A Syrian mother carries her sick child into Israel. (Screenshot)
If the border between Israel and Syria opened up, millions of Syrians would want to come to the Jewish State, the mother of a sick child brought to Israel for treatment told Israeli news outlet Chadashot recently.
For the first time, a TV news outlet was permitted by the IDF to film Syrians entering Israel for medical treatment. Several women interviewed were full of extensive praise for Israel, explaining that in light of the country’s humanitarian aid, Israelis, who had once been considered enemies, had become like brothers.
Indeed, this development of goodwill was the ultimate goal of Operation Good Neighbor, a IDF mission begun secretly several years ago to provide aid to Syrians who came to the Syrian-Israeli border seeking medical help.
The operation expanded into a humanitarian aid initiative, with the IDF transferring tons of food, clothes, heating and cooking fuel, and even diapers to Syrians suffering under their country’s ongoing civil war.

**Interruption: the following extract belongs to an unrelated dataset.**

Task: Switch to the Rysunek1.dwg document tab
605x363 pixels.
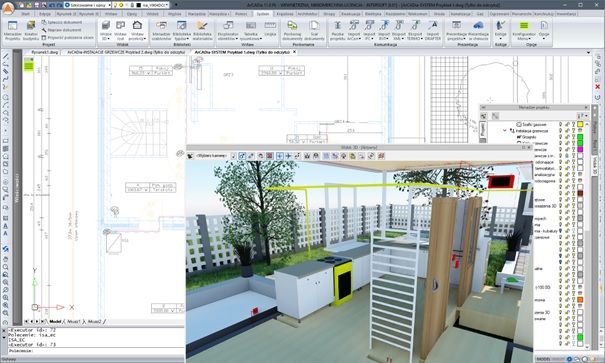Action: pos(44,52)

To date, Israel has treated about 3,000 Syrians injured in the fighting, and nearly 1,000 children.
Syrian women walk through the border gate. (Screenshot)
The Chadashot report followed 21 women and 23 children as they made their way from the Syrian side of the border into Israel early one recent morning. IDF soldiers waited for them at an agreed-upon spot before allowing them, under surveillance, through the gate.

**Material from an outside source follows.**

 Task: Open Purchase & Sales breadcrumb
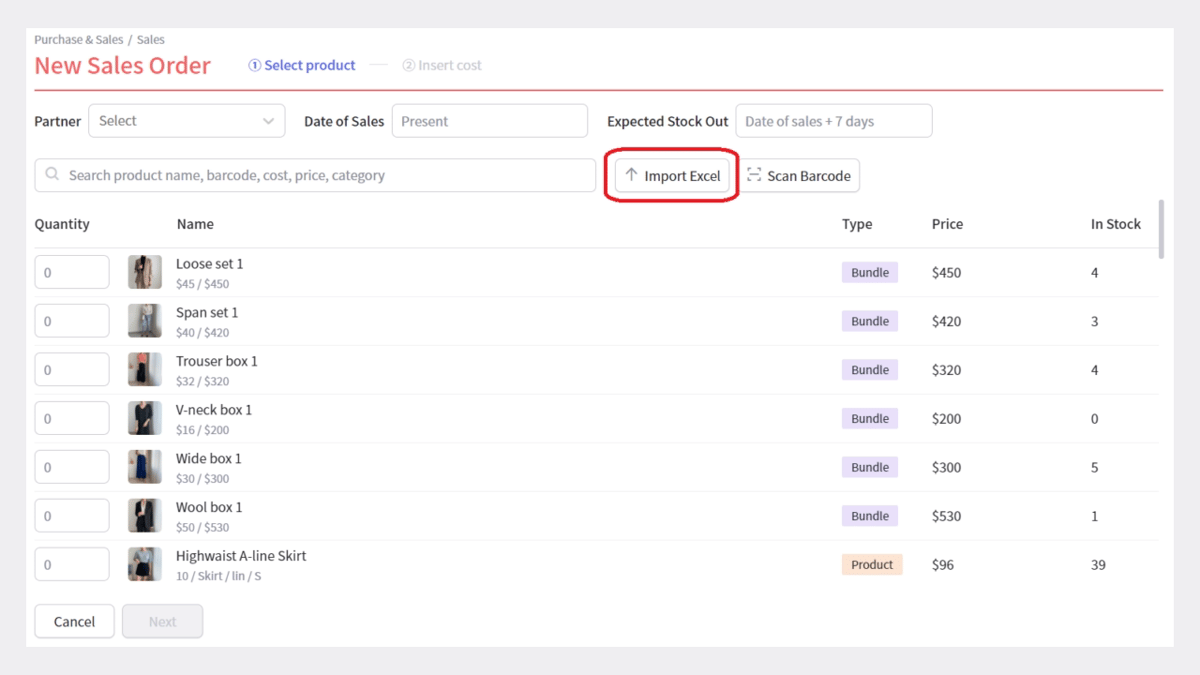point(78,40)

These children had been selected by Syrian doctors as needing the higher-quality medical care available in Israel. One mother told a reporter that she would rather bring her child to Israel than Damascus for treatment.
“The first time you saw an Israeli soldier in uniform, how did you feel?” The reporter asked one woman as they walked from the border towards the coach bus that would bring the group to Ziv Hospital in the northern city of Tzfat.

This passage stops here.